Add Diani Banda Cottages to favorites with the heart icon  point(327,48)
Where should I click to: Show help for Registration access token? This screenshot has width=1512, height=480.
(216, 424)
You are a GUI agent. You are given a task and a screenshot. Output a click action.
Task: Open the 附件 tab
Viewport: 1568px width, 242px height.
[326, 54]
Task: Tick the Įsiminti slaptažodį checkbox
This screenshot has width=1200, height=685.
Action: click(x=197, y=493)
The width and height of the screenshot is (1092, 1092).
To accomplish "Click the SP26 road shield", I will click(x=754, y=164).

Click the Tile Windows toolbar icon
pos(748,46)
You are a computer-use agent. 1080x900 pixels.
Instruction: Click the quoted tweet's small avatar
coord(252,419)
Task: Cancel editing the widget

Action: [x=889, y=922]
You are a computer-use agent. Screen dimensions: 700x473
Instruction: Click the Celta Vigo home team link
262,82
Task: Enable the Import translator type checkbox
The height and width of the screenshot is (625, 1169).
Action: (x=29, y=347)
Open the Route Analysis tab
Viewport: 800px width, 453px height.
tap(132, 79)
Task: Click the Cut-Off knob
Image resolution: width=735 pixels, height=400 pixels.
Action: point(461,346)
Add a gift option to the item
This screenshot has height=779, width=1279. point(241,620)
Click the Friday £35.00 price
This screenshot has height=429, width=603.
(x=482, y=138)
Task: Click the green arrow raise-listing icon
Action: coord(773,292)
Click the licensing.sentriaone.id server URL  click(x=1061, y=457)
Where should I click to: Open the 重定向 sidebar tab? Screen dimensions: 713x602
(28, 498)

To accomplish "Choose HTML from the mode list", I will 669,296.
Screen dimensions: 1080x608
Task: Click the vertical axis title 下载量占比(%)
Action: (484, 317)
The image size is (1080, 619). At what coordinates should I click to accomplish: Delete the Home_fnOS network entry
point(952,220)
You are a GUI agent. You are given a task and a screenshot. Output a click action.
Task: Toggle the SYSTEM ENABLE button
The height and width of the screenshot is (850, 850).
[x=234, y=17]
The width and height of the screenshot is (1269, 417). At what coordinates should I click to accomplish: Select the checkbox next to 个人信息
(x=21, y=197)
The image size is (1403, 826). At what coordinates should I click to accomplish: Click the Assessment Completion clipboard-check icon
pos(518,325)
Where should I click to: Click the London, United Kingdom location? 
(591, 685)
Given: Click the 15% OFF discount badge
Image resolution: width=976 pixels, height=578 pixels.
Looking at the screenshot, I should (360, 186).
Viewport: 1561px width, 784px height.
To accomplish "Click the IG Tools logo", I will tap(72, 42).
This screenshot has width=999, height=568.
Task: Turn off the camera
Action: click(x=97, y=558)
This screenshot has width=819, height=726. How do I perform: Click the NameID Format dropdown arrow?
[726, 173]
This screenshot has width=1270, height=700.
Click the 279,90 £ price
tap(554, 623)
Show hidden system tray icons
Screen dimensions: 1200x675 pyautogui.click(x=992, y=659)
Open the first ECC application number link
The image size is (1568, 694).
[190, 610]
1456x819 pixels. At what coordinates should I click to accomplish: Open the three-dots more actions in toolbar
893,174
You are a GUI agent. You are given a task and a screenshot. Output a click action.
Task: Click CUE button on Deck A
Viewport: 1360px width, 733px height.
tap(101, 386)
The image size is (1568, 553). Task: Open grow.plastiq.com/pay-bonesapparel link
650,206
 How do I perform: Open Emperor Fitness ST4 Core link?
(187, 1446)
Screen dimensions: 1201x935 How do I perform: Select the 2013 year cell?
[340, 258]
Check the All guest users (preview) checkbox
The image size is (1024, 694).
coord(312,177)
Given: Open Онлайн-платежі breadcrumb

+++

### TASK INSTRUCTIONS
Copy all lines from the entries that contain the word "computer".

### RESPONSE TO THE EXERCISE
You are a computer-use agent. 1080x900 pixels.
You are a computer-use agent. Screen dimensions: 700x473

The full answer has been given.